Africa has revived the debt-for-nature swaps funding model, with three undisclosed countries in talks to secure up to $500 million in financing after a period of stalled dealmaking. The negotiations, led by The Nature Conservancy, mark a potential revival of a mechanism that had lost traction due to shifting geopolitical priorities. 

  • If successful, the deals would signal renewed confidence in using sovereign debt restructuring to fund ecosystem protection, expanding beyond earlier ocean-focused models to include forests and freshwater systems.

  • Debt-for-nature swaps are financial arrangements where part of a developing country’s external debt is forgiven in exchange for investment in conservation. In 2023, Gabon became the first African country to implement such a deal, securing up to $450 million.

More details

  • Gabon set a new benchmark in 2023, restructuring $450 million of its commercial debt in Africa’s first large-scale debt-for-nature swap. Backed by the Nature Conservancy, the deal refinanced bonds at lower cost while committing at least $125 million to marine conservation. Despite a military coup weeks later, the government has continued to meet conservation targets.

  • Seychelles pioneered the model earlier, restructuring roughly $22 million of debt in 2015 through a deal also arranged by the Nature Conservancy.

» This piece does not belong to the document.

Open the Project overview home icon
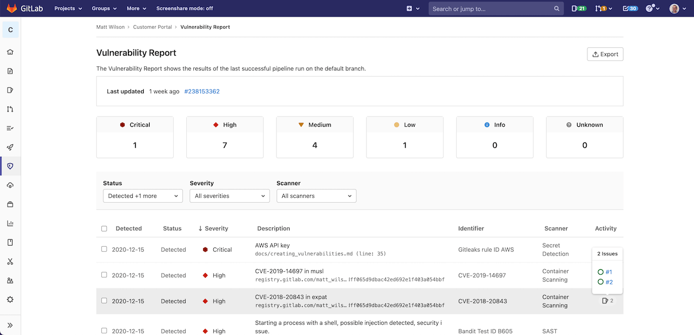 tap(10, 52)
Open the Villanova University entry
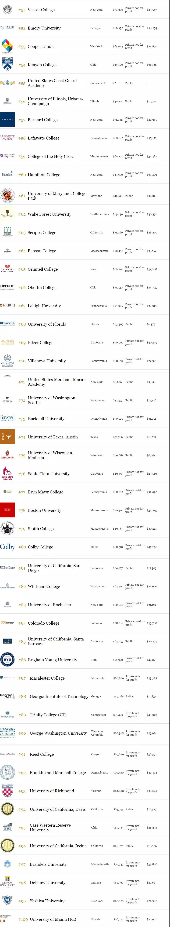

In return, the country designated 30% of its marine territory as protected. The smaller scale highlighted both the feasibility of such structures and their limitations in delivering conservation finance at scale without replication.

  • Structuring debt-for-nature swaps remains complex, requiring coordination across governments, creditors, development banks, insurers and conservation groups. Negotiations can take years, with legal and political risks to resolve. While falling bond prices can make buybacks more attractive, each deal is highly unique, limiting speed and replication compared to more standardised climate finance instruments.

  • Even so, the model is gaining renewed attention as conventional climate finance continues to fall short. Africa receives a fraction of global flows, while fiscal pressures constrain public spending on conservation. Debt swaps offer a rare mechanism to unlock funding without increasing debt burdens, particularly as rising global interest rates make traditional borrowing more expensive for many governments.

  • Compared to grants or carbon markets, debt-for-nature swaps sit at the intersection of finance and conservation, offering longer-term, ring-fenced funding tied to measurable outcomes. Their impact, however, depends on scale and consistency. The emerging $500 million pipeline suggests momentum is returning, but whether the model can move beyond niche transactions to systemic financing remains uncertain.

Our take

  • Debt-for-nature swaps are effective high-value investments in conservation but the model is structurally difficult to replicate.

  • Each transaction is unique and dependent on external actors. Without simplification, debt swaps will remain a niche solution, valuable, but incapable of meeting Africa’s vast conservation financing needs.